## [Task directions]
Report each line from the entries in which "will" can be found.

## [Data records]
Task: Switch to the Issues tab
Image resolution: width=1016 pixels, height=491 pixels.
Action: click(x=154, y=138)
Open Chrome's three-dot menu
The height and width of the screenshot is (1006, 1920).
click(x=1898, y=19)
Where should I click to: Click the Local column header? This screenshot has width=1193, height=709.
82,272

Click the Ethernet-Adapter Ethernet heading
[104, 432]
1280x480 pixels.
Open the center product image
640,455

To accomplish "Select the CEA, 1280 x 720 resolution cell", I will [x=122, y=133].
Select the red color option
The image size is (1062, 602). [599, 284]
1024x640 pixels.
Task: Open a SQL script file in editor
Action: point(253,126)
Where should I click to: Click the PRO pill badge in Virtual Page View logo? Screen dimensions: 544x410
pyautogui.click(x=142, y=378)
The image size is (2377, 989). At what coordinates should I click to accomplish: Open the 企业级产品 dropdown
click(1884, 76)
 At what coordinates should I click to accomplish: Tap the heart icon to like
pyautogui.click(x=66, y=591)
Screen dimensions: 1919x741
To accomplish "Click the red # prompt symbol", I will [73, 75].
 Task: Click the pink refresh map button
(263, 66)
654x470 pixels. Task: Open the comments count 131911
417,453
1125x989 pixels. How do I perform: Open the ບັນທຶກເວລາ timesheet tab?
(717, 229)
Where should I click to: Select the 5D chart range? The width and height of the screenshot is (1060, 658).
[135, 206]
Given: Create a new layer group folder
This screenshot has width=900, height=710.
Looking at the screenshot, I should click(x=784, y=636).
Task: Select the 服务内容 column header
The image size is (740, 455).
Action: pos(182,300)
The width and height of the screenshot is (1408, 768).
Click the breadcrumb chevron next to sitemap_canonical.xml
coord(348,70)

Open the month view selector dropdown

## [Expected output]
To accomplish "Select the CEA, 1280 x 720 resolution cell", I will [x=122, y=133].
To accomplish "Click the red # prompt symbol", I will [73, 75].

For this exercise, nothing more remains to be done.